Sur la rive vide, le piètre époux s’escrime à ranimer sa femme, sa fille, le
fils de son meilleur ennemi ; il réussit pour la première, en lui filant
des gifles, motif récurrent du métrage, il paraît échouer pour les deux
derniers, ses efforts off en surplomb
du générique final. Coda ouverte, suspecte, par conséquent, d’un opus en partie protestant, où la
rédemption s’apparente à une damnation, l’ami en prison, désormais imprévu
résident impénitent, telle une séduisante et menaçante bombe à retardement. Parmi
un Japon policé, dépeuplé, spectral, le passé qui ne passe pas refait surface fissa
et la libido rend marteau, surtout celle,
insatisfaite, de l’ouvrier trop parfait, à la chemise et à la combinaison
immaculées, virginité d’enterrement en Orient, au-dessous au t-shirt écarlate, en train de manger, de
mater un couple lui-même en train de copuler, en public et à proximité.
Mais la mal mariée ne se laisse
tenter, ni en pique-nique édénique ironique, photo funeste de sieste incluse,
présage d’un plan de gisants, ni à domicile, esseulée, donc elle repousse
l’assaillant excitant, le fait s’écrouler, avant qu’il ne se relève et viole/amoche
la gosse précitée. Auparavant, la petite instrumentiste, terrorisée par sa prof
de piano, parlait au petit-déjeuner d’une mère araignée, dévorée vivante par sa
portée, figure de fatum infernal, de
sacrifice familial. Contrairement à La Nuit des morts-vivants (George A.

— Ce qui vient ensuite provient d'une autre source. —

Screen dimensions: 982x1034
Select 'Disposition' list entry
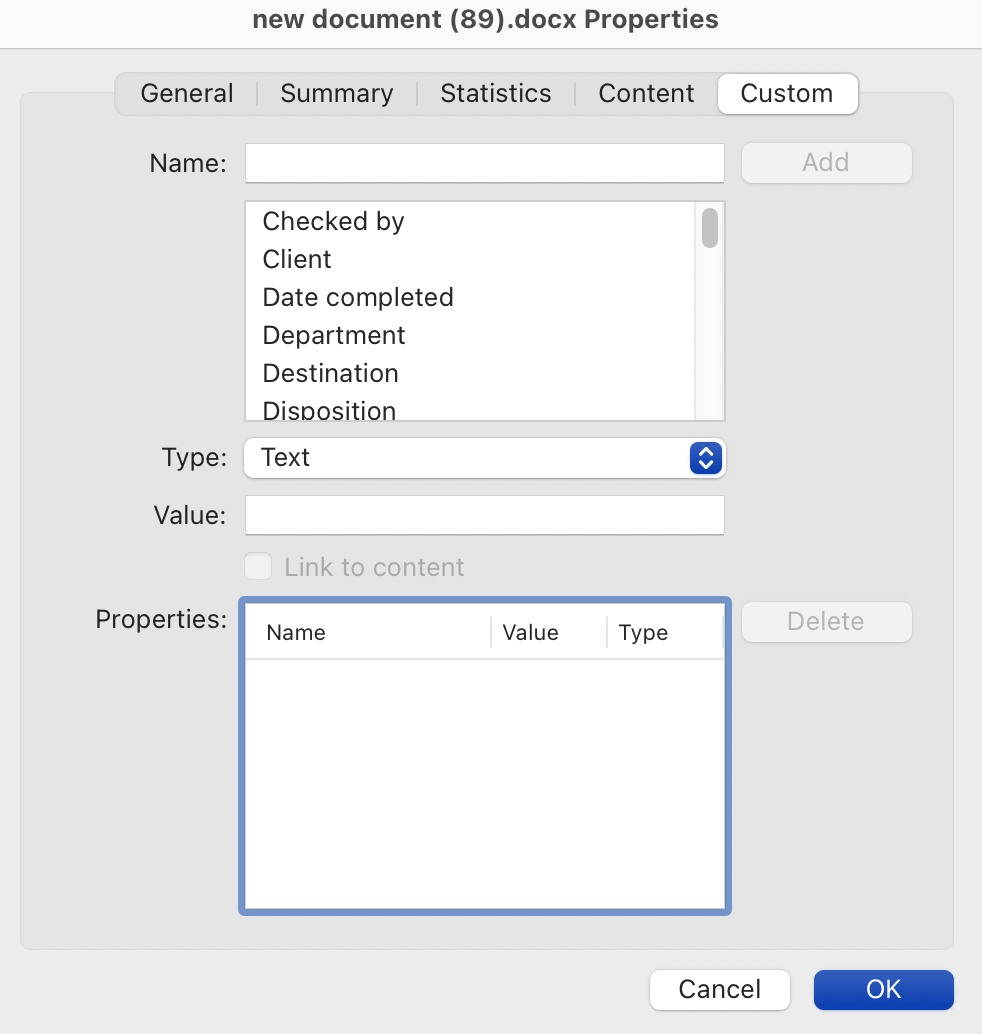click(x=329, y=410)
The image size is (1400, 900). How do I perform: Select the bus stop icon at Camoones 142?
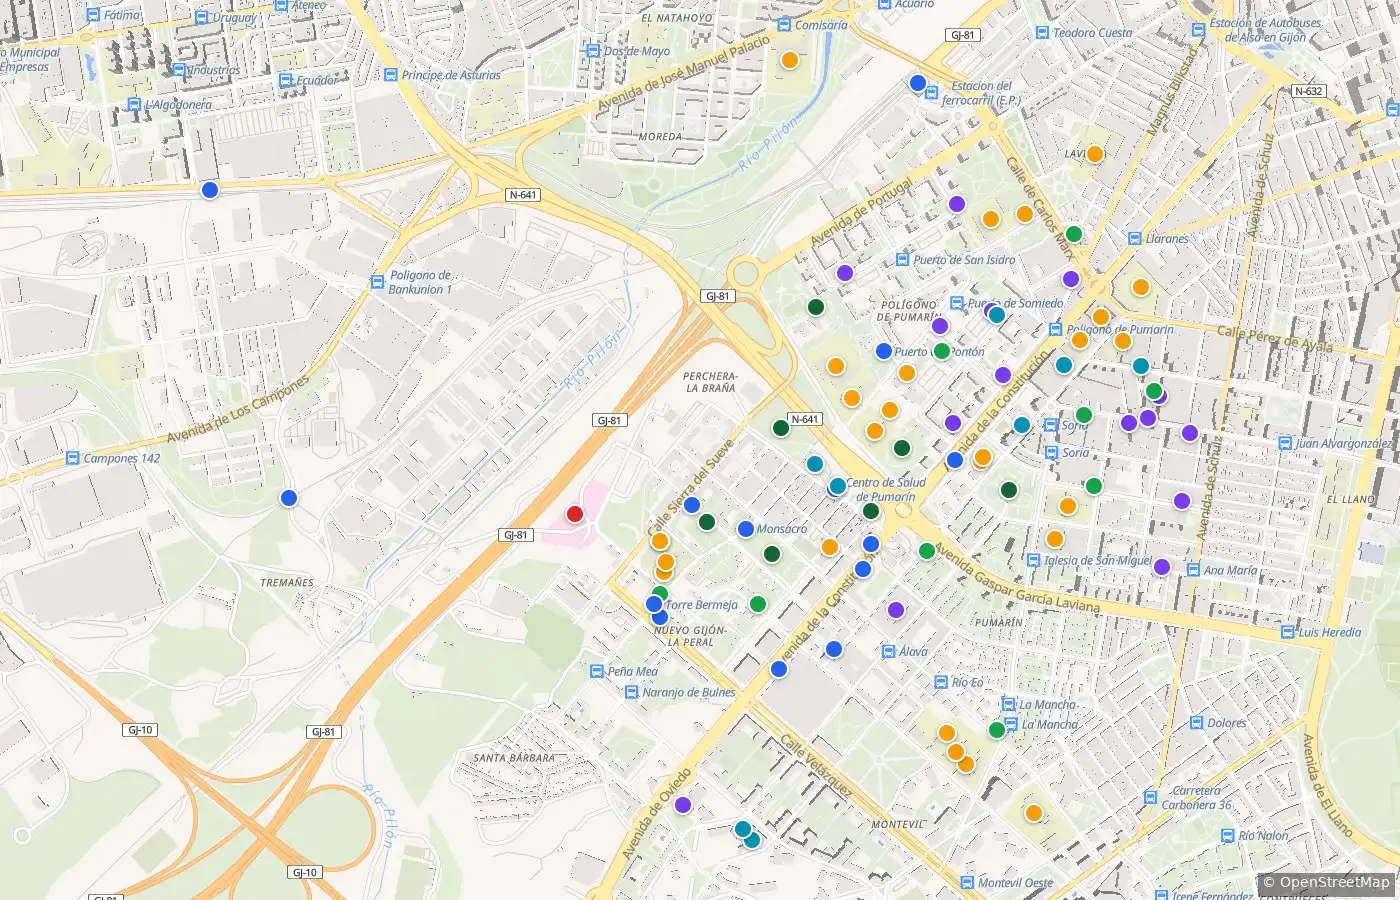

Romero, 1968), Harmonium montre l’inverse, c’est-à-dire des parents
infanticides, au moins par procuration. En dépit de son arythmie, de son
implicite explicite, de sa fastidieuse fausse piste, traque en montagne, en quatuor de mort, Harmonium intéresse à sa
mesure modeste, séduit en mineur, via
sa mélancolie automnale et maritime, cf. la scène assez superbe du rêve en
voiture. Il donne l’appréciable occasion de découvrir une actrice remarquable, à
raison remarquée, nommée Mariko Tsutsui, capable de donner l’impression d’une
ellipse réaliste, d’un écoulement des ans, d’un écroulement au présent, car quotidien
crève-cœur, ponctué par la purification manuelle et les soins épuisants
prodigués à une jeune adulte invalide, bouche ouverte sur le cri muet d’Edvard
Munch, à laquelle apporter une peluche ou tirer le portrait, au risque de s’en
approcher de trop près, posture ambivalente visionnée à distance. Ni Pier Paolo
Pasolini (Théorème, 1968), ni Dominik Moll (Harry, un ami qui vous veut du
bien, 2000), le cinéaste venu du théâtre, admirateur de L’Esprit
de la ruche (Víctor Erice, 1973) et du Rayon vert (Éric Rohmer,
1986), délivre en définitive une œuvre languide, livide, une étude de caractère(s) qui en manque un peu, pourtant à moitié portée par l’impeccable Tadanobu Asano,
partenaire professionnel de Shin'ya Tsukamoto (Gemini, 1999), Nagisa
Ōshima (Tabou, idem), Miike (Ichi
the Killer, 2001), Takeshi Kitano (Zatoichi, 2003) Kiyoshi Kurosawa (Vers
l’autre rive, 2015) ou Roland Emmerich (Midway, 2019).